Intervention de Luc Belot

Séance en hémicycle du 21 janvier 2016 à 15h00
République numérique — Après l'article 20

Photo issue du site de l'Assemblée nationale ou de WikipediaLuc Belot, rapporteur de la commission des lois constitutionnelles, de la législation et de l’administration générale de la République :

Je tâcherai d’être précis, car c’est un sujet sensible. Il ne faut pas confondre la réalité actuelle de notre droit, tel qu’il a été appliqué lors du procès auquel vous avez fait référence, madame Attard, avec la réalité de ce qui peut se passer aujourd’hui sur l’ensemble de ces questions.

L’amendement présente un problème de rédaction. Les amendements identiques nos 496 , 651 rectifié et 271 rectifié proposent une exemption de poursuites, de peine ou une protection des lanceurs d’alerte des systèmes informatisés. Néanmoins, il est difficile de modifier le droit en vigueur pour revenir sur une décision de justice qui est devenue définitive. Vous avez évoqué longuement en commission l’affaire dans laquelle cette décision est intervenue, à savoir l’affaire Bluetouff.

Cette question est très importante.
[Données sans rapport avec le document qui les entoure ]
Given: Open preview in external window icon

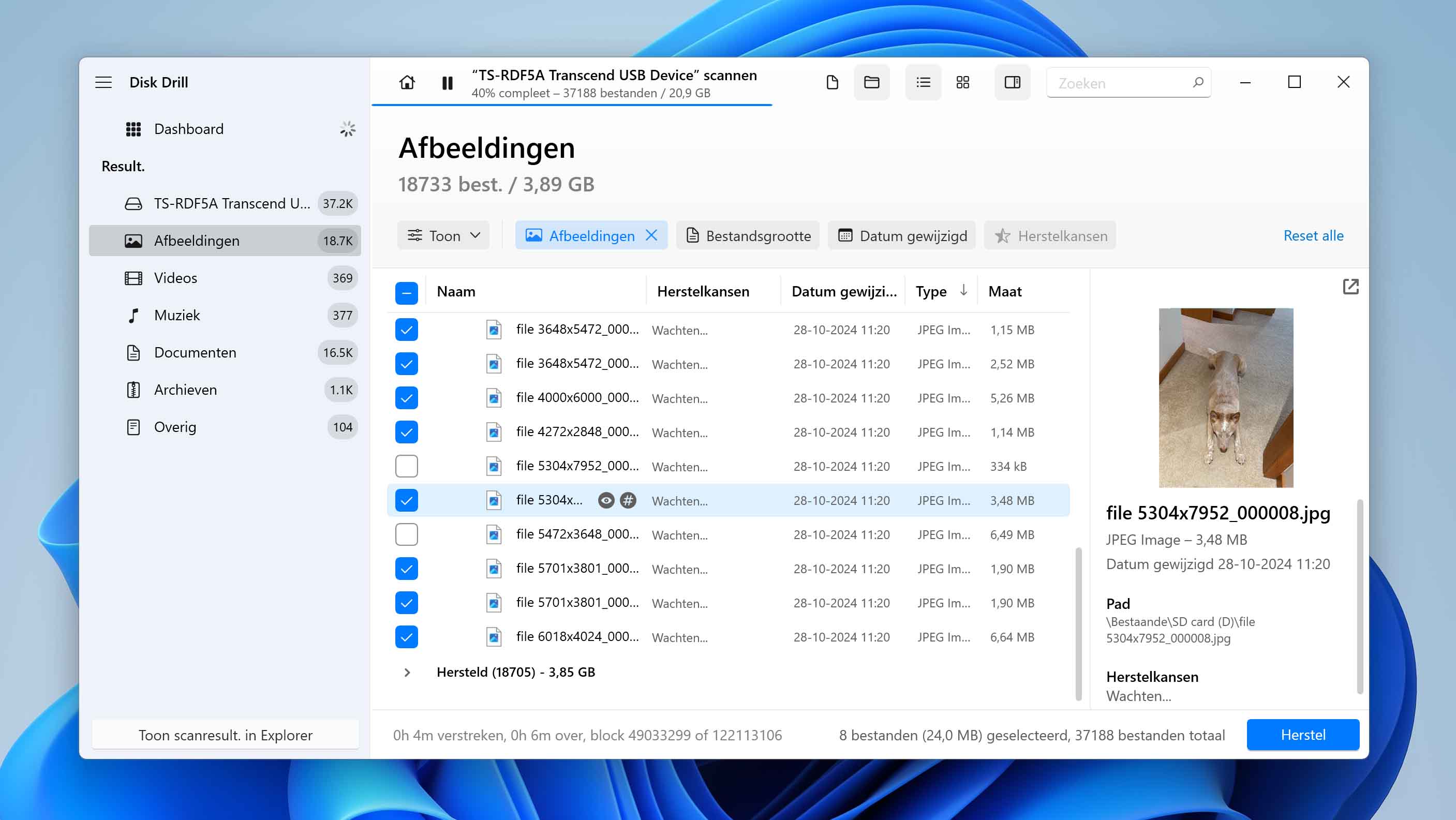Looking at the screenshot, I should point(1350,287).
Très concrètement, pour que tout le monde comprenne de quoi il est question : aujourd’hui, si une personne parvient à accéder à des pages d’un site qui aurait dû être sécurisées, et qu’elle le signale, alors elle ne peut être condamnée. Je tiens à ce que cela soit clair.

En revanche, si cette personne reste sur cette page – des heures, dans le cas que vous évoquiez –, si elle y télécharge des documents – 8 gigaoctets, dans le même cas –, alors elle n’est plus un simple lanceur d’alerte, et ses actes deviennent condamnables. C’est d’ailleurs ce qui est arrivé à la personne dont vous parliez, qui a été condamnée à 3 000 euros d’amende, et dont le pourvoi a été rejeté par la Cour de cassation.
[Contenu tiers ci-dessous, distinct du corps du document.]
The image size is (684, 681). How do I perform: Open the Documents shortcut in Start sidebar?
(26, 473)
Je ne crois pas qu’il soit opportun de lancer un débat plus large sur les lanceurs d’alerte, question sur laquelle le Conseil d’État travaille actuellement. Soyons donc vigilants.

Je vous donne donc bien volontiers la garantie, si c’est ce que vous attendiez, que quiconque accède à des pages qui auraient dû être sécurisées – même si le site auquel vous avez fait référence a reconnu que cette sécurisation n’avait pas été parfaite – ne pourra être condamné dès lors qu’il signale la faille et ne télécharge pas des dizaines de mégaoctets de documents.

Le droit actuel traite bel et bien des lanceurs d’alerte qui auraient décelé une faille, et les protège dès lors qu’ils signalent celle-ci. Je ne souhaite pas voir cette protection étendue à ceux qui sont allés beaucoup plus loin et ont téléchargé une grande quantité de documents.

Par ailleurs, je partage l’avis du président de la commission des lois : l’exemption de poursuites poserait un vrai problème ; aussi n’y a-t-il pas lieu de l’introduire dans notre droit.